### What you have to do
Retype, word for word, every line of the records below starting at the one that contains "[Tepki] (1090, 423)" and ending at the one that contains "Mart (528, 994)"; include both of those lines and nothing more.

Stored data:
+ + + + + + +

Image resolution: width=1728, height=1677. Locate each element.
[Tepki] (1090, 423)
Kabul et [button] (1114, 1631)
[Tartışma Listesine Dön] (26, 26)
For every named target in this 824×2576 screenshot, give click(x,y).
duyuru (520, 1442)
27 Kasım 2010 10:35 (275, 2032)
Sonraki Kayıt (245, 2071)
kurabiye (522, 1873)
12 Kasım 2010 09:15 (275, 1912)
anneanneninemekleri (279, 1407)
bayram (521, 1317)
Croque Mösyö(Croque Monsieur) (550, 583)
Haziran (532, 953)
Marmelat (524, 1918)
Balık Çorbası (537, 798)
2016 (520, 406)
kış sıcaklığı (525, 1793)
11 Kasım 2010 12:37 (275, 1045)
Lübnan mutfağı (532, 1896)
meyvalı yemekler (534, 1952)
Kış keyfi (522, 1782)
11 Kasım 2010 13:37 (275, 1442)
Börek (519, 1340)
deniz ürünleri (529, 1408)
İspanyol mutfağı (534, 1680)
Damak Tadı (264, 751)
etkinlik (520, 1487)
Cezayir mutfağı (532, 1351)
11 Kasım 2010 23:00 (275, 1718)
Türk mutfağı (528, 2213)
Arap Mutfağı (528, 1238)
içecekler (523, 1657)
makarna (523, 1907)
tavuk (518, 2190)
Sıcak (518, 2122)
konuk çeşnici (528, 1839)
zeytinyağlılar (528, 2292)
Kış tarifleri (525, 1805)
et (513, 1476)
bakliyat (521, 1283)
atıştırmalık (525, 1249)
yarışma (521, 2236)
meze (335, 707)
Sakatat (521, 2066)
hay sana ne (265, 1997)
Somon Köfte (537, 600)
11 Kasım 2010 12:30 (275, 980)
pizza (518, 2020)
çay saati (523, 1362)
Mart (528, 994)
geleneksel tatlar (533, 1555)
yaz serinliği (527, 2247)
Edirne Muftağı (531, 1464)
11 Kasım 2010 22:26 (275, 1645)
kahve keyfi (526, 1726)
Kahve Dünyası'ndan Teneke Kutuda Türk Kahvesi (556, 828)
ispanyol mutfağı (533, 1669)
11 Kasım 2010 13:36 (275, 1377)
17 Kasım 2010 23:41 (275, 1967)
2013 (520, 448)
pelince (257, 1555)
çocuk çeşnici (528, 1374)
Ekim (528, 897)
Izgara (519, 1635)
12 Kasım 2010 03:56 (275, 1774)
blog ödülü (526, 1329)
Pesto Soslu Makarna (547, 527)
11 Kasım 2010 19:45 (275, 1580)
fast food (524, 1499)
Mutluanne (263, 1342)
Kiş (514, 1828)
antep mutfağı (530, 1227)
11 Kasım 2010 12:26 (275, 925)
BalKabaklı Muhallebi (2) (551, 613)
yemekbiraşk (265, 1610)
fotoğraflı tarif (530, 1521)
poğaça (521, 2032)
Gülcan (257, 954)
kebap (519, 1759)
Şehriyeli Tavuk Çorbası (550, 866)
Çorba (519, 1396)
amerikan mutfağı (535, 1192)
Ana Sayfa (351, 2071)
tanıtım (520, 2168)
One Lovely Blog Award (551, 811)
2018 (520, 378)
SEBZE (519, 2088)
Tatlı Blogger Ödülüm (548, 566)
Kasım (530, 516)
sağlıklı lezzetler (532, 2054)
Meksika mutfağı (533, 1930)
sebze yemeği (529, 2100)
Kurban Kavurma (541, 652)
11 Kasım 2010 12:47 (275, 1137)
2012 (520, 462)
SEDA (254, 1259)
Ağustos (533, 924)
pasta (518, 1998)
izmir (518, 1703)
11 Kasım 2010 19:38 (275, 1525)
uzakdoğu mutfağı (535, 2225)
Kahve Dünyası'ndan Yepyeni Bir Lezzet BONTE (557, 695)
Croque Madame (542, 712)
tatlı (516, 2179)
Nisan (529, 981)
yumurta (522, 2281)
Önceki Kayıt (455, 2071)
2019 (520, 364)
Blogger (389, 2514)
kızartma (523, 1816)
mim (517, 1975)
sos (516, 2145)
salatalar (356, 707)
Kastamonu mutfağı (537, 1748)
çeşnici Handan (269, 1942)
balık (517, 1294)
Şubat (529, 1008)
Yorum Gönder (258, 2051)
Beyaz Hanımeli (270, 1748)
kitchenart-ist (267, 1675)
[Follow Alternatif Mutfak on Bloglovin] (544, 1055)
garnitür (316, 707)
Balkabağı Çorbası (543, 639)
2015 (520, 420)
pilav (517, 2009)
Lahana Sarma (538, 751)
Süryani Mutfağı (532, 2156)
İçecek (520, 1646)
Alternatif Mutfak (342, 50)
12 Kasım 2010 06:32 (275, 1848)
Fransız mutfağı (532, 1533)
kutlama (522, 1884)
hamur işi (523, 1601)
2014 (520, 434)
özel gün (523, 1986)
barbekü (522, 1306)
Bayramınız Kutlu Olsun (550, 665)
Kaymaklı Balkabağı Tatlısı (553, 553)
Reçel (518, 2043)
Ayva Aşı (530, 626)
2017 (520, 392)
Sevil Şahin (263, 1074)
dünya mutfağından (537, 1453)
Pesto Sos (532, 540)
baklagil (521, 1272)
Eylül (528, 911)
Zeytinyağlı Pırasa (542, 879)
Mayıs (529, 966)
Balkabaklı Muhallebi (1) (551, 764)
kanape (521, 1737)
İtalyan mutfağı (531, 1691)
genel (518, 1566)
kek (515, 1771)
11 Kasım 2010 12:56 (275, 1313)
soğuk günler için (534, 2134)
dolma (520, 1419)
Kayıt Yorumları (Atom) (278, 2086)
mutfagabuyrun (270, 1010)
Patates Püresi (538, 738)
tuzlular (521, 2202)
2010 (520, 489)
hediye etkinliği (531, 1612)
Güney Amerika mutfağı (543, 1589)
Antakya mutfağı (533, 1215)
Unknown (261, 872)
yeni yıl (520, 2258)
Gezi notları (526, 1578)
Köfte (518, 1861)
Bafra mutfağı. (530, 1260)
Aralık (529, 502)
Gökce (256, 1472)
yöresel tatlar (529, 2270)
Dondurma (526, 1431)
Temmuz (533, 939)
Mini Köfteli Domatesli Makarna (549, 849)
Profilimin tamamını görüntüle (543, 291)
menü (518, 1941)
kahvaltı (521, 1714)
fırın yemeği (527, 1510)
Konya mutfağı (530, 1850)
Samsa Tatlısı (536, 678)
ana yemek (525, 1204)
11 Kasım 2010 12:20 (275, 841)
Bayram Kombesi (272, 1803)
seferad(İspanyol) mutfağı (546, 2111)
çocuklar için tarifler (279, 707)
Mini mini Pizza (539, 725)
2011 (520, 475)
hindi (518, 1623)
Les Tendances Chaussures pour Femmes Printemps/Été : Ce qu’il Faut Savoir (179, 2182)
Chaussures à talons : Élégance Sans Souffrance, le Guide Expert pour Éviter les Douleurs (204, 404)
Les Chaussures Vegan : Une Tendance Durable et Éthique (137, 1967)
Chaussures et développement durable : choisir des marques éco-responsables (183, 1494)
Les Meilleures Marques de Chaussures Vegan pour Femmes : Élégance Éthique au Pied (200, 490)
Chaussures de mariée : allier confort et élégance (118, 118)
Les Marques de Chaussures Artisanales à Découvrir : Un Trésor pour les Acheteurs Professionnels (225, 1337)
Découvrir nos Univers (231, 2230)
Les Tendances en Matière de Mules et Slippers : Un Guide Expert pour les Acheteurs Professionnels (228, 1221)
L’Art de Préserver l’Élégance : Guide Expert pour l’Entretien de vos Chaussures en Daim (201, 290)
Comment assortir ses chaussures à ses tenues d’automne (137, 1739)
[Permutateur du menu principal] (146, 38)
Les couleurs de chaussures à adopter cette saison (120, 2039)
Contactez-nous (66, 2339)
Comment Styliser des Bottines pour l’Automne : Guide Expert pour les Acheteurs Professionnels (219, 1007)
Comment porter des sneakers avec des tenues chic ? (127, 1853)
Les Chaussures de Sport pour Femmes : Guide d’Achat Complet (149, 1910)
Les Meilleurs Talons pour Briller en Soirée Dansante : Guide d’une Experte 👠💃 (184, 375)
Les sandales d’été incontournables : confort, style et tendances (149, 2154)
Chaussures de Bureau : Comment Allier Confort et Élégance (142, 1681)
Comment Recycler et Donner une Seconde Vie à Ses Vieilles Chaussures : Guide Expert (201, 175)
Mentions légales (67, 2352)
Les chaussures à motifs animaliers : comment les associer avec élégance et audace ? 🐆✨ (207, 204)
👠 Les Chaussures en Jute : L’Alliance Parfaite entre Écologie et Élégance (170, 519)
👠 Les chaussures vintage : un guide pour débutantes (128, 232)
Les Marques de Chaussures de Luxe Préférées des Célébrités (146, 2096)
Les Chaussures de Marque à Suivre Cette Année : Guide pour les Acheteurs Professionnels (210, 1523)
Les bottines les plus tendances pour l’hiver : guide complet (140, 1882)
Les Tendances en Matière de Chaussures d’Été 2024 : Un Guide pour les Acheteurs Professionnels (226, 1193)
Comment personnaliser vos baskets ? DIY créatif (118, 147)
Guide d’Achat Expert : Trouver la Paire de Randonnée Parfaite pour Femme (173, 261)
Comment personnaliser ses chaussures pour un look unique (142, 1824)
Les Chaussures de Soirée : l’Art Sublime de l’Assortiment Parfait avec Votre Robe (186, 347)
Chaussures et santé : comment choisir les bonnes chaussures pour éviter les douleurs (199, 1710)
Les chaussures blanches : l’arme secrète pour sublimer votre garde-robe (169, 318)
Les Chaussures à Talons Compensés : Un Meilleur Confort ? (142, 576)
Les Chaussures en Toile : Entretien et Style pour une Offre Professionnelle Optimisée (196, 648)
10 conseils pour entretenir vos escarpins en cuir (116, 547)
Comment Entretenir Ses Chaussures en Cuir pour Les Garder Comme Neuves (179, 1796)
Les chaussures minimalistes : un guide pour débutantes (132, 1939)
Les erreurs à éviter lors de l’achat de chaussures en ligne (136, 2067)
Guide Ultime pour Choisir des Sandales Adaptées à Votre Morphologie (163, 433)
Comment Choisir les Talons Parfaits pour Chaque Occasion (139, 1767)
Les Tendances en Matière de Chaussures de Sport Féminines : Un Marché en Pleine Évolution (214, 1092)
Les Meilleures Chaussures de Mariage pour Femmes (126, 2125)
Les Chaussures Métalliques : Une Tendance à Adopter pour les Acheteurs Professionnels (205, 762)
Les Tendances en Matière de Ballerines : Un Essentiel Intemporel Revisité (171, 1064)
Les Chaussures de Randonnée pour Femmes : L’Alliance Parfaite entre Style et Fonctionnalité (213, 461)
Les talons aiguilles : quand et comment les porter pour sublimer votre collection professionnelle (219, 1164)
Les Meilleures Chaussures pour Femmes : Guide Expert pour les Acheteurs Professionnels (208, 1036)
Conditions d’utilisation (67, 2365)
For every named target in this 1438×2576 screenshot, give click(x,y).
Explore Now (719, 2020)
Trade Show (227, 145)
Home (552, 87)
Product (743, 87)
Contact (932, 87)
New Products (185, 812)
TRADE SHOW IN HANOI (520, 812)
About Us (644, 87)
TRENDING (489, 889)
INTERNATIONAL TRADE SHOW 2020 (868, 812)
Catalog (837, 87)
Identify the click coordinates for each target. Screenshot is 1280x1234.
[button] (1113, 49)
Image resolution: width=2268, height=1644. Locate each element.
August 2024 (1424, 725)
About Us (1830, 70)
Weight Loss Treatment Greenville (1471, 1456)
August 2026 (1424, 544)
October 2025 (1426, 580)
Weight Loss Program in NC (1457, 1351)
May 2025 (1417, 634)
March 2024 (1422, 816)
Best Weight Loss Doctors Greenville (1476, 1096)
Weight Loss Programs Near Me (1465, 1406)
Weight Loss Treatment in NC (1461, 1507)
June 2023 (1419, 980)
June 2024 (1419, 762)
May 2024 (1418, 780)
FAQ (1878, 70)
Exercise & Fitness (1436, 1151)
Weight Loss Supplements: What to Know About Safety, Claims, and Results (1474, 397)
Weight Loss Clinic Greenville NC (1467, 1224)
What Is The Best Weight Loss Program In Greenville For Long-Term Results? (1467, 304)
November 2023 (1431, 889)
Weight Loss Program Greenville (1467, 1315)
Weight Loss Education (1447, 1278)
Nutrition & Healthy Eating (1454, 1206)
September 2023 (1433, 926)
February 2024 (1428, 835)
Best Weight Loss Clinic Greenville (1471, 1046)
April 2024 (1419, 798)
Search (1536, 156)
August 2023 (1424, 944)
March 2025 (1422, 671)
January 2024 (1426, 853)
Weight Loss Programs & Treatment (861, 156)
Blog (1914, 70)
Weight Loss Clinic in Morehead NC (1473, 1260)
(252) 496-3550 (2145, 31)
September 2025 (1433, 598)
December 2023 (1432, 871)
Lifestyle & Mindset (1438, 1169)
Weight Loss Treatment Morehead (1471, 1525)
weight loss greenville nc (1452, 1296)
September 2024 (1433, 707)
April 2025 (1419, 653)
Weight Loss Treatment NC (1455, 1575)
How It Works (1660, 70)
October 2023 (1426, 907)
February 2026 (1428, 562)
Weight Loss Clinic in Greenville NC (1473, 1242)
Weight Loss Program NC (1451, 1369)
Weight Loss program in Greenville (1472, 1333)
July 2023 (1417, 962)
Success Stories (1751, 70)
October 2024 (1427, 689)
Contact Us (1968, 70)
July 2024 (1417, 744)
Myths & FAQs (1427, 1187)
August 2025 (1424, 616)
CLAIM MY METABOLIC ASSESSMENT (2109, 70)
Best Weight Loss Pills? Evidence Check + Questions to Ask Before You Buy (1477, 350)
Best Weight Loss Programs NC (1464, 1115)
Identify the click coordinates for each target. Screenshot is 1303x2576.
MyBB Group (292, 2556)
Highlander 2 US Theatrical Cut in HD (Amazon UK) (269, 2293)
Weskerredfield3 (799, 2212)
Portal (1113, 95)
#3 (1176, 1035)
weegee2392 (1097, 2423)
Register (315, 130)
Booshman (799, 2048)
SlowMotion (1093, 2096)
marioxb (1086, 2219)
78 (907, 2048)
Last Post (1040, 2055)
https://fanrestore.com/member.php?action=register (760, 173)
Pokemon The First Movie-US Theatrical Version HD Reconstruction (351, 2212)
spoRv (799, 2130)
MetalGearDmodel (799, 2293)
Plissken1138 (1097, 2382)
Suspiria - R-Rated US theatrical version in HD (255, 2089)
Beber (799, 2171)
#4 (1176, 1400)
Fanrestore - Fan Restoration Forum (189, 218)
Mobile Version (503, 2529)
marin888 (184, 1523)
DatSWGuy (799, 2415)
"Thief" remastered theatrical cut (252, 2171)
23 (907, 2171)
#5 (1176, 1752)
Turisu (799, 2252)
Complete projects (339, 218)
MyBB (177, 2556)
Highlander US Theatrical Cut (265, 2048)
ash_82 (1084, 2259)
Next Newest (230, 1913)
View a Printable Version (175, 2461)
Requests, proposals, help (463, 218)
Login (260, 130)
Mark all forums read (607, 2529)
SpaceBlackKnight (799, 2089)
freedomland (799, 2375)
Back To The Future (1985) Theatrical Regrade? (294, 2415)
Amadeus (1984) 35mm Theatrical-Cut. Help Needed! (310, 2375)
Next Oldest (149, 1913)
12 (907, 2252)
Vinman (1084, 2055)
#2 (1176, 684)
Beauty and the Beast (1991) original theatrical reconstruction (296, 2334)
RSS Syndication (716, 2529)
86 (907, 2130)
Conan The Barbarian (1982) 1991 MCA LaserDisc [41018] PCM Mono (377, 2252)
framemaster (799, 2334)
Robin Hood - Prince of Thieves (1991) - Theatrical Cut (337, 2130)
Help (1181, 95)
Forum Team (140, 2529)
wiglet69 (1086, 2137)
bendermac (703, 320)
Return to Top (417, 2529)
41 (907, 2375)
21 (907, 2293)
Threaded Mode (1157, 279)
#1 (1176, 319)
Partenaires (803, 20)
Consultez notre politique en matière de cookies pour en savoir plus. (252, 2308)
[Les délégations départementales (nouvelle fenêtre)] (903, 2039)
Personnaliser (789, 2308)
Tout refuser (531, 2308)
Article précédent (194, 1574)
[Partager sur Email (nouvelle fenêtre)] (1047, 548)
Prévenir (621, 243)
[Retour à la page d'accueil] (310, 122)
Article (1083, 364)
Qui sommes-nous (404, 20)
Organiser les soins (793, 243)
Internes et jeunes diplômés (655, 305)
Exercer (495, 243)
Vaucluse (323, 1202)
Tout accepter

+ + + + + + +

### Response area
[Tepki] (1090, 423)
Kabul et [button] (1114, 1631)
[Tartışma Listesine Dön] (26, 26)
For every named target in this 824×2576 screenshot, give click(x,y).
duyuru (520, 1442)
27 Kasım 2010 10:35 (275, 2032)
Sonraki Kayıt (245, 2071)
kurabiye (522, 1873)
12 Kasım 2010 09:15 (275, 1912)
anneanneninemekleri (279, 1407)
bayram (521, 1317)
Croque Mösyö(Croque Monsieur) (550, 583)
Haziran (532, 953)
Marmelat (524, 1918)
Balık Çorbası (537, 798)
2016 (520, 406)
kış sıcaklığı (525, 1793)
11 Kasım 2010 12:37 (275, 1045)
Lübnan mutfağı (532, 1896)
meyvalı yemekler (534, 1952)
Kış keyfi (522, 1782)
11 Kasım 2010 13:37 (275, 1442)
Börek (519, 1340)
deniz ürünleri (529, 1408)
İspanyol mutfağı (534, 1680)
Damak Tadı (264, 751)
etkinlik (520, 1487)
Cezayir mutfağı (532, 1351)
11 Kasım 2010 23:00 (275, 1718)
Türk mutfağı (528, 2213)
Arap Mutfağı (528, 1238)
içecekler (523, 1657)
makarna (523, 1907)
tavuk (518, 2190)
Sıcak (518, 2122)
konuk çeşnici (528, 1839)
zeytinyağlılar (528, 2292)
Kış tarifleri (525, 1805)
et (513, 1476)
bakliyat (521, 1283)
atıştırmalık (525, 1249)
yarışma (521, 2236)
meze (335, 707)
Sakatat (521, 2066)
hay sana ne (265, 1997)
Somon Köfte (537, 600)
11 Kasım 2010 12:30 (275, 980)
pizza (518, 2020)
çay saati (523, 1362)
Mart (528, 994)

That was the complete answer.